======== RECORDS PROVIDED
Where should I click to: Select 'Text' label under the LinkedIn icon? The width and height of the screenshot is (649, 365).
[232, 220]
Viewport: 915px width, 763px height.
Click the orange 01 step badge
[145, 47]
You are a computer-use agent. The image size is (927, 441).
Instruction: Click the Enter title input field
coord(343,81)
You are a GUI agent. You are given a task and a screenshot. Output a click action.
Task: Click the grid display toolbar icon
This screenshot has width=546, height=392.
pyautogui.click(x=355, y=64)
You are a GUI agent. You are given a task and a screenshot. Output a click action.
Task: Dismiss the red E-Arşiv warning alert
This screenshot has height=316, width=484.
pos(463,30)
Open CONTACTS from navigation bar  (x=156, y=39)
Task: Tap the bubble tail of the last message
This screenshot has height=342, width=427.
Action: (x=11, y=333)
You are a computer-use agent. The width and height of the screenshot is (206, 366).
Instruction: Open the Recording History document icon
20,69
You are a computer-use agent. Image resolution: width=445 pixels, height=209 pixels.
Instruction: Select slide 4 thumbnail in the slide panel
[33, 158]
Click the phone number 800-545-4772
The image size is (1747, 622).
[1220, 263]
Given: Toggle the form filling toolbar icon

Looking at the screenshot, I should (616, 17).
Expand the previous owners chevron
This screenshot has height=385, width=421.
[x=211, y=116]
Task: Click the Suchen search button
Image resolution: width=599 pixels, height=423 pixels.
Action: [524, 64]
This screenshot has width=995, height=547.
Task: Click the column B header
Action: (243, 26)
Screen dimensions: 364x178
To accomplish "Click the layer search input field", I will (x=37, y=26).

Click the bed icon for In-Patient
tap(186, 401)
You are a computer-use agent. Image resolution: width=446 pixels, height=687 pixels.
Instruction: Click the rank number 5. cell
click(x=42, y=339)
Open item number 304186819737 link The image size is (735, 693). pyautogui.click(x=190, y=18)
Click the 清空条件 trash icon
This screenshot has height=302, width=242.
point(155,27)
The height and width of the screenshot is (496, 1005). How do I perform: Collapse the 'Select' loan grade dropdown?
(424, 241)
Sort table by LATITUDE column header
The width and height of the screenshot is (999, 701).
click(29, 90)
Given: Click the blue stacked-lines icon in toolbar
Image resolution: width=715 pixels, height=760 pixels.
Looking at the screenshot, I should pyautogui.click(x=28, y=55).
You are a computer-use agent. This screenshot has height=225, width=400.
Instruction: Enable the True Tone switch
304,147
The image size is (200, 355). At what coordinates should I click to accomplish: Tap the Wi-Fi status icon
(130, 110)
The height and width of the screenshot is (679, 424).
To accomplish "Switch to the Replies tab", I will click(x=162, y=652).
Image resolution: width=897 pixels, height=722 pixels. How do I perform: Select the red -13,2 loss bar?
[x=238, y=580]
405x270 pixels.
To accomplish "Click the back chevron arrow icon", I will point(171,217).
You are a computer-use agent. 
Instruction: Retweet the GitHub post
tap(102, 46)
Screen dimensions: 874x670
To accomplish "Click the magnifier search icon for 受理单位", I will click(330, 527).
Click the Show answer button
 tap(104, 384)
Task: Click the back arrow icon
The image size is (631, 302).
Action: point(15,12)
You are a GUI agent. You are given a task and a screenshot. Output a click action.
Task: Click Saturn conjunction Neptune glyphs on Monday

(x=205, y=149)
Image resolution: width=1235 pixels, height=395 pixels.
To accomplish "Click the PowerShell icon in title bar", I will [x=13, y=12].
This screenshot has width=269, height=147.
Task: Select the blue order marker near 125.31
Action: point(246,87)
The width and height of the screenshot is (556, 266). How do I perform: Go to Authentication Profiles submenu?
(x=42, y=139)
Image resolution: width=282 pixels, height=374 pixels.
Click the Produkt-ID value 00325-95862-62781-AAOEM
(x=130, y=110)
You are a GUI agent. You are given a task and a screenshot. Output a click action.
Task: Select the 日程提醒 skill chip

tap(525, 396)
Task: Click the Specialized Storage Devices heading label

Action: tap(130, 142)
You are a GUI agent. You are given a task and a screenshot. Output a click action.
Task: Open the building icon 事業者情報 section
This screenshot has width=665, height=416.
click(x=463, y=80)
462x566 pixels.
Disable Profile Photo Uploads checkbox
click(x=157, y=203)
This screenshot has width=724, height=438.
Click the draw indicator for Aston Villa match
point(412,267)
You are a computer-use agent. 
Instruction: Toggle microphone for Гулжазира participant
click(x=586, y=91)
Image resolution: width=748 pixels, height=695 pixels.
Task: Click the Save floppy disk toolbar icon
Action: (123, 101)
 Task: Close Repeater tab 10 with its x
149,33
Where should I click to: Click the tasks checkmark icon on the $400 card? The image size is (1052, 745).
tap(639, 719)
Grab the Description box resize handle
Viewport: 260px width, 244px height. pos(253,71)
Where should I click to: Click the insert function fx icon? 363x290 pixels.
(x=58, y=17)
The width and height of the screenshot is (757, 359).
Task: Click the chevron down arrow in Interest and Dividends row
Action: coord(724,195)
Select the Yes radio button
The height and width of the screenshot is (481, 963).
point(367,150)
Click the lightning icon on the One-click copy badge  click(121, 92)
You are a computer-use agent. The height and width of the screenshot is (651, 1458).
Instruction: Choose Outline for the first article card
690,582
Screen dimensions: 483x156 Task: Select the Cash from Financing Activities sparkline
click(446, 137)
================
» WHAT THE TASK REQUIRES
Having read the material, set all of it down again without a single difference.

» RESULT FOR THIS TASK
Where should I click to: Select 'Text' label under the LinkedIn icon? The width and height of the screenshot is (649, 365).
[232, 220]
Viewport: 915px width, 763px height.
Click the orange 01 step badge
[145, 47]
You are a computer-use agent. The image size is (927, 441).
Instruction: Click the Enter title input field
coord(343,81)
You are a GUI agent. You are given a task and a screenshot. Output a click action.
Task: Click the grid display toolbar icon
This screenshot has width=546, height=392.
pyautogui.click(x=355, y=64)
You are a GUI agent. You are given a task and a screenshot. Output a click action.
Task: Dismiss the red E-Arşiv warning alert
This screenshot has height=316, width=484.
pos(463,30)
Open CONTACTS from navigation bar  (x=156, y=39)
Task: Tap the bubble tail of the last message
This screenshot has height=342, width=427.
Action: (x=11, y=333)
You are a computer-use agent. The width and height of the screenshot is (206, 366).
Instruction: Open the Recording History document icon
20,69
You are a computer-use agent. Image resolution: width=445 pixels, height=209 pixels.
Instruction: Select slide 4 thumbnail in the slide panel
[33, 158]
Click the phone number 800-545-4772
The image size is (1747, 622).
[1220, 263]
Given: Toggle the form filling toolbar icon

Looking at the screenshot, I should (616, 17).
Expand the previous owners chevron
This screenshot has height=385, width=421.
[x=211, y=116]
Task: Click the Suchen search button
Image resolution: width=599 pixels, height=423 pixels.
Action: [524, 64]
This screenshot has width=995, height=547.
Task: Click the column B header
Action: (243, 26)
Screen dimensions: 364x178
To accomplish "Click the layer search input field", I will (x=37, y=26).

Click the bed icon for In-Patient
tap(186, 401)
You are a computer-use agent. Image resolution: width=446 pixels, height=687 pixels.
Instruction: Click the rank number 5. cell
click(x=42, y=339)
Open item number 304186819737 link The image size is (735, 693). pyautogui.click(x=190, y=18)
Click the 清空条件 trash icon
This screenshot has height=302, width=242.
point(155,27)
The height and width of the screenshot is (496, 1005). How do I perform: Collapse the 'Select' loan grade dropdown?
(424, 241)
Sort table by LATITUDE column header
The width and height of the screenshot is (999, 701).
click(29, 90)
Given: Click the blue stacked-lines icon in toolbar
Image resolution: width=715 pixels, height=760 pixels.
Looking at the screenshot, I should pyautogui.click(x=28, y=55).
You are a computer-use agent. This screenshot has height=225, width=400.
Instruction: Enable the True Tone switch
304,147
The image size is (200, 355). At what coordinates should I click to accomplish: Tap the Wi-Fi status icon
(130, 110)
The height and width of the screenshot is (679, 424).
To accomplish "Switch to the Replies tab", I will click(x=162, y=652).
Image resolution: width=897 pixels, height=722 pixels. How do I perform: Select the red -13,2 loss bar?
[x=238, y=580]
405x270 pixels.
To accomplish "Click the back chevron arrow icon", I will point(171,217).
You are a computer-use agent. 
Instruction: Retweet the GitHub post
tap(102, 46)
Screen dimensions: 874x670
To accomplish "Click the magnifier search icon for 受理单位", I will click(330, 527).
Click the Show answer button
 tap(104, 384)
Task: Click the back arrow icon
The image size is (631, 302).
Action: point(15,12)
You are a GUI agent. You are given a task and a screenshot. Output a click action.
Task: Click Saturn conjunction Neptune glyphs on Monday

(x=205, y=149)
Image resolution: width=1235 pixels, height=395 pixels.
To accomplish "Click the PowerShell icon in title bar", I will [x=13, y=12].
This screenshot has width=269, height=147.
Task: Select the blue order marker near 125.31
Action: point(246,87)
The width and height of the screenshot is (556, 266). How do I perform: Go to Authentication Profiles submenu?
(x=42, y=139)
Image resolution: width=282 pixels, height=374 pixels.
Click the Produkt-ID value 00325-95862-62781-AAOEM
(x=130, y=110)
You are a GUI agent. You are given a task and a screenshot. Output a click action.
Task: Select the 日程提醒 skill chip

tap(525, 396)
Task: Click the Specialized Storage Devices heading label

Action: tap(130, 142)
You are a GUI agent. You are given a task and a screenshot. Output a click action.
Task: Open the building icon 事業者情報 section
This screenshot has width=665, height=416.
click(x=463, y=80)
462x566 pixels.
Disable Profile Photo Uploads checkbox
click(x=157, y=203)
This screenshot has width=724, height=438.
Click the draw indicator for Aston Villa match
point(412,267)
You are a computer-use agent. 
Instruction: Toggle microphone for Гулжазира participant
click(x=586, y=91)
Image resolution: width=748 pixels, height=695 pixels.
Task: Click the Save floppy disk toolbar icon
Action: (123, 101)
 Task: Close Repeater tab 10 with its x
149,33
Where should I click to: Click the tasks checkmark icon on the $400 card? The image size is (1052, 745).
tap(639, 719)
Grab the Description box resize handle
Viewport: 260px width, 244px height. pos(253,71)
Where should I click to: Click the insert function fx icon? 363x290 pixels.
(x=58, y=17)
The width and height of the screenshot is (757, 359).
Task: Click the chevron down arrow in Interest and Dividends row
Action: coord(724,195)
Select the Yes radio button
The height and width of the screenshot is (481, 963).
point(367,150)
Click the lightning icon on the One-click copy badge  click(121, 92)
You are a computer-use agent. The height and width of the screenshot is (651, 1458).
Instruction: Choose Outline for the first article card
690,582
Screen dimensions: 483x156 Task: Select the Cash from Financing Activities sparkline
click(446, 137)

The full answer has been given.